Quantitative trait loci for foliar terpenes in a global eucalypt species

• Published in: Tree genetics & genomes Vol. 7; no. 3; pp. 485 - 498
• Main Authors: O'Reilly-Wapstra, Julianne M, Freeman, Jules S, Davies, Noel W, Vaillancourt, René E, Fitzgerald, Hugh, Potts, Brad M
• Format: Journal Article
• Language: English
• Published: Berlin/Heidelberg Berlin/Heidelberg : Springer-Verlag 01.06.2011; Springer-Verlag; Springer Nature B.V
• Subjects: Biomedical and Life Sciences; Biotechnology; Eucalyptus globulus; Eucalyptus nitens; Flowers & plants; forest trees; Forestry; Forests; Genomes; Herbivores; Life Sciences; Metabolites; monoterpenoids; Original Paper; Plant Breeding/Biotechnology; Plant Genetics and Genomics; Quantitative genetics; quantitative trait loci; secondary metabolites; sesquiterpenoids; Tree Biology; Trees; Australia; Plant secondary metabolites; QTL; Genetic variation; Terpenoids
• ISSN: 1614-2942; 1614-2950
• DOI: 10.1007/s11295-010-0350-6

Terpenes are a diverse group of plant secondary metabolites that mediate a plethora of ecological interactions in many plant species. Despite increasing research into the genetic control of important adaptive traits in some plant species, the genetic control of terpenes in forest tree species is still relatively poorly studied. In this study, we use quantitative genetic and quantitative trait loci (QTL) analysis to investigate the genetic control of foliar terpenes in an ecologically and commercially important eucalypt species, Eucalyptus globulus. We show a moderate to high within-family broad-sense heritability and significant genetic basis to the variation in 14 of the 16 terpenes assayed. This is the first report of QTL for terpenes in this species. Eleven QTL influenced the terpenes overall.

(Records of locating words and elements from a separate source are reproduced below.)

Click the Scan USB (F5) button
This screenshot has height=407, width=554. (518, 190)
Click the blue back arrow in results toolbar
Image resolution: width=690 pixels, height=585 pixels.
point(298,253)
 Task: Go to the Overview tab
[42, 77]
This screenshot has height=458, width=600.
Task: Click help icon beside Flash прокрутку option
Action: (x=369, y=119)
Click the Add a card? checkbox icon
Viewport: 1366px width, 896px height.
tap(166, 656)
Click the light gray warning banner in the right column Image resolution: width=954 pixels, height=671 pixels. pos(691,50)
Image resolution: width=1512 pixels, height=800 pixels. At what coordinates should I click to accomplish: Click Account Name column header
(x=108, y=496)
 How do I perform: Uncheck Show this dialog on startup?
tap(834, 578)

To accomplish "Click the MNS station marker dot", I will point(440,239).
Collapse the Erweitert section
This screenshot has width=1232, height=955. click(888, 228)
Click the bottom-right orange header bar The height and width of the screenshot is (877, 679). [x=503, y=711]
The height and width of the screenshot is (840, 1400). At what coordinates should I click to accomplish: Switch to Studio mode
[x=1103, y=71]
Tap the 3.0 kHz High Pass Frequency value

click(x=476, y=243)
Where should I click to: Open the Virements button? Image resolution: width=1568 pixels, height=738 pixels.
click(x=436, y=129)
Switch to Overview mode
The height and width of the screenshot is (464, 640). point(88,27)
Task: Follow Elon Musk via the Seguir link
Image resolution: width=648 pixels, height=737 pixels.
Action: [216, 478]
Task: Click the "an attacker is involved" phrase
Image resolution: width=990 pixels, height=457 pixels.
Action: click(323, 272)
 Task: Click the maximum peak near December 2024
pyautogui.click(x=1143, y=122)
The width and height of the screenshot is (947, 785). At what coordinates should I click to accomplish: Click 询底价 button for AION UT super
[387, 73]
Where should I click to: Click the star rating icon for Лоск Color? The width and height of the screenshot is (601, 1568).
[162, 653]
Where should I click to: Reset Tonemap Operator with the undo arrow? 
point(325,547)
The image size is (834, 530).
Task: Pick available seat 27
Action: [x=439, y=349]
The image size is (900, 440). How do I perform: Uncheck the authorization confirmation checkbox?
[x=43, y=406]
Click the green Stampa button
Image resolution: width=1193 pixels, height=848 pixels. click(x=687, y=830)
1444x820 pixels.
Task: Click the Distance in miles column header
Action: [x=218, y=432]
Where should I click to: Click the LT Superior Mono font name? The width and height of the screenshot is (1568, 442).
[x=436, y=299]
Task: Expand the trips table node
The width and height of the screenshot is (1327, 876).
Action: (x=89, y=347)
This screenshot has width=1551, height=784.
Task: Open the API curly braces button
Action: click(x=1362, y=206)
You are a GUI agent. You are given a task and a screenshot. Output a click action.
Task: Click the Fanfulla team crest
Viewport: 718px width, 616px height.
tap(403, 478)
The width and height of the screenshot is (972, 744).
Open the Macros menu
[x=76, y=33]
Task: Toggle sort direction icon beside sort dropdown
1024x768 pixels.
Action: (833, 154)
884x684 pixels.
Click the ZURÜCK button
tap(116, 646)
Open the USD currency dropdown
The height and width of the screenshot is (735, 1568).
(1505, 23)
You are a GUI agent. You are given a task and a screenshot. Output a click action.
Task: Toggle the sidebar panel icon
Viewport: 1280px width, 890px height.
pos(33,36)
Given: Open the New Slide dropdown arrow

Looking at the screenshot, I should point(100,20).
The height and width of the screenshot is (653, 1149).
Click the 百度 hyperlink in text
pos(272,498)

One QTL on linkage group 6 affected six of the seven different sesquiterpenes assayed (plus one monoterpene), which, in combination with highly significant correlations between these compounds, argues that their variation is influenced by a QTL with pleiotropic effect early in the biosynthetic pathway. We examine the homology of these QTL to those found in a closely related eucalypt, Eucalyptus nitens, and provide evidence that both common and unique QTL influence terpene levels.